Dans ce sens, il s'est arrêté sur les tensions de 2014, avant de s'expliquer sur l'affaire actuelle, découlant du dernier rapport de l'ONG.  

"Notre devoir est de défendre l'image de notre pays" 

"Amnesty International est dotée d’une position spéciale au Maroc, puisqu’elle a un siège permanent dans le Royaume depuis 1997. Elle exerce donc, depuis 23 ans, ses activités en toute liberté, sur tout le territoire du Royaume". 

"L’année 2014 a constitué un virage important dans la relation avec Amnesty International, qui a mené une campagne internationale pour l'adoption de la "Convention contre la torture et autres peines ou traitement cruels, inhumains ou dégradants. Cette campagne a visé le Maroc, qui a été classé par l'ONG, avec 4 autres pays, comme étant un Etat qui exerce la torture", rappelle le ministre.

"L'ONG a publié un rapport abusif qui gomme les efforts du Maroc et son adhésion à mettre en application ses engagements internationaux pour renforcer et protéger les droits de l’Homme. Cet événement a malheureusement démontré que l'ONG repose sur une approche anormale à l’égard du Maroc".

"Nous avons un réel litige avec Amnesty International qui porte sur la gestion de la relation, la formulation des rapports et l'approche adoptée dans l'utilisation des sources et données. Cela dit, nous ne sommes pas un pays fermé et nous ne pensons pas à prendre des décisions impulsives. Notre devoir est de défendre l'image de notre pays", explique-t-il. 

"Le rapport publié le 22 juin 2020 contient des accusations infondées qui ne reposent sur aucune preuve, concernant la prétendue utilisation par le Maroc d’un logiciel d’espionnage créé par la société étrangère "NSO".

"Le litige principal relatif au dernier rapport de l'ONG repose sur le fait que cette dernière accuse le Maroc d’espionnage sans présenter de preuves.

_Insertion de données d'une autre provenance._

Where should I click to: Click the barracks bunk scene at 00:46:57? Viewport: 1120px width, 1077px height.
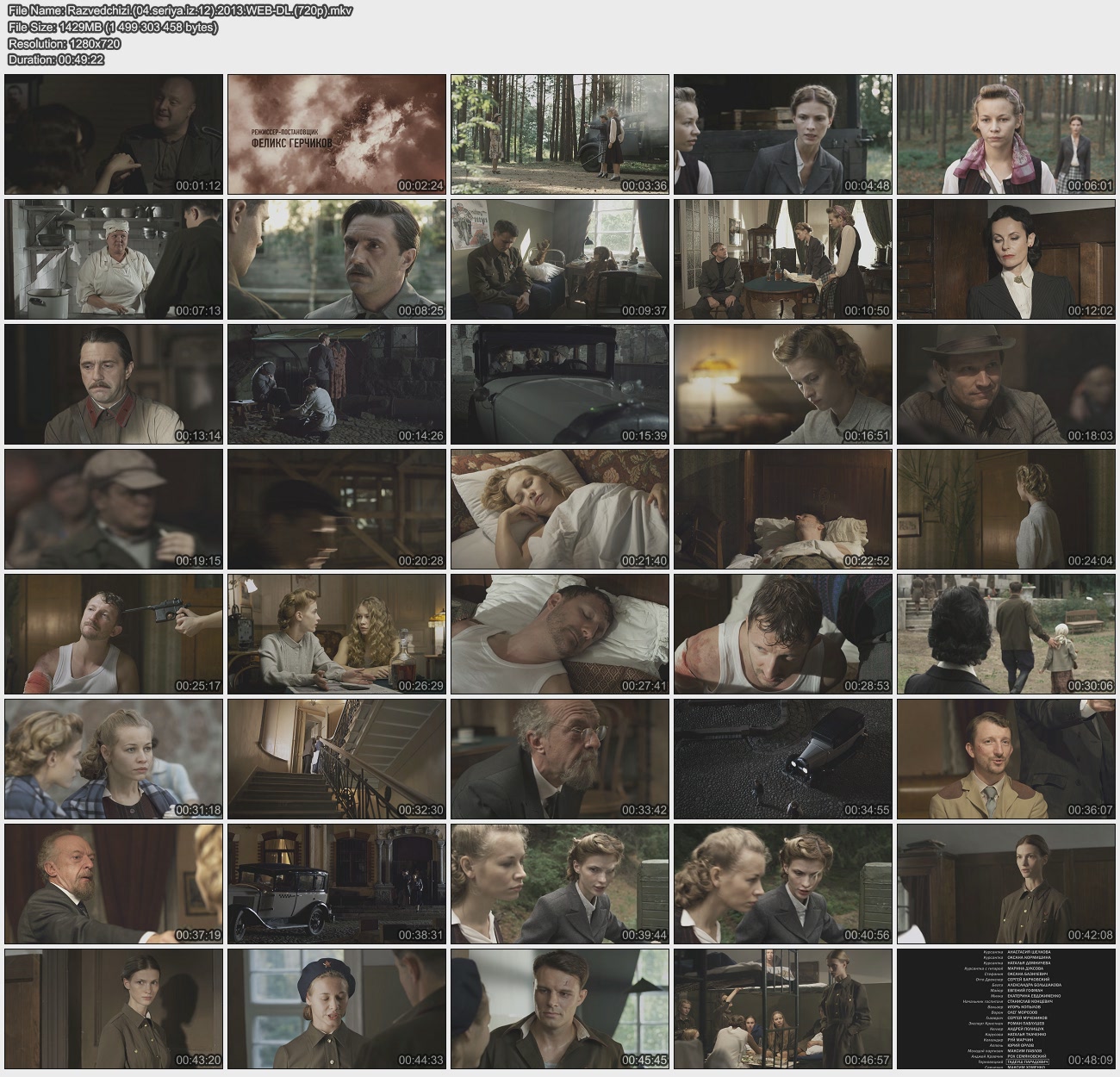tap(783, 1009)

Tant que les accusations portent sur un fait matériel, il est possible de les confirmer ou les infirmer scientifiquement à travers les moyens technologiques. Chose qui n’a pas été faite jusqu’à présent", rappelle le ministre.

"Au lieu de présenter des preuves scientifiques, l'ONG a choisi de continuer à porter atteinte au Maroc, à travers un communiqué de son bureau régional datant du 4 juillet. En s'éloignant du sujet essentiel, qui est la demande de preuves, l'ONG a utilisé des termes inacceptables tels que: "l'histoire des autorités marocaines en matière de mesures répressives alerte sur son passé misérable en matière des droits de l'Homme".

"Les expressions utilisées dans ce communiqué ne méritent de notre part que de l'indignation et un refus total de son contenu abusif et agressif, comme si nous étions sous le régime de Kaddafi. Pourtant, nous sommes sous un régime constitutionnel qui comprend des institutions chargées de protéger et de défendre les droits de l’Homme. Ces institutions avouent courageusement qu’il y a des perturbations qui exigent notre intervention à tous". 

"L'ONG a peut être envoyé son rapport, mais je certifie que nous ne l'avons pas reçu"

"Je ne dis pas que l’ONG n’a pas envoyé le rapport, peut être qu’ils l’ont fait. Mais je dis avec certitude que nous ne l’avons pas reçu. L'ONG ne s'est pas contentée de dire qu'elle a envoyé le rapport mais assure qu'il a bien été reçu, c’est honteux !", s'indigne le ministre.

"Ces propos négatifs à l’égard de la situation des droits de l’Homme au Maroc n’aide en rien à l’amélioration de cette situation. Bien au contraire, cela est néfaste pour la réputation de l’ONG. La position juste et sage aurait été de fournir des preuves matérielles pour étayer ces accusations ou bien de les retirer".

"Si l’ONG avait publié une liste avec plusieurs pays concernés par ces accusations et que le Maroc était classé à la 100e position comme ils ont l’habitude de le faire pour toutes les choses positives, je n’aurai pas réagi à tout cela. Lorsque l'objet du classement est positif, nous sommes placés en 90e et 100e position, mais dès qu’il s’agit d'éléments négatifs, comme c'était le cas pour la question de la torture nous avons été classés parmi les 5 pays concernés. C'est cela que je réfute !".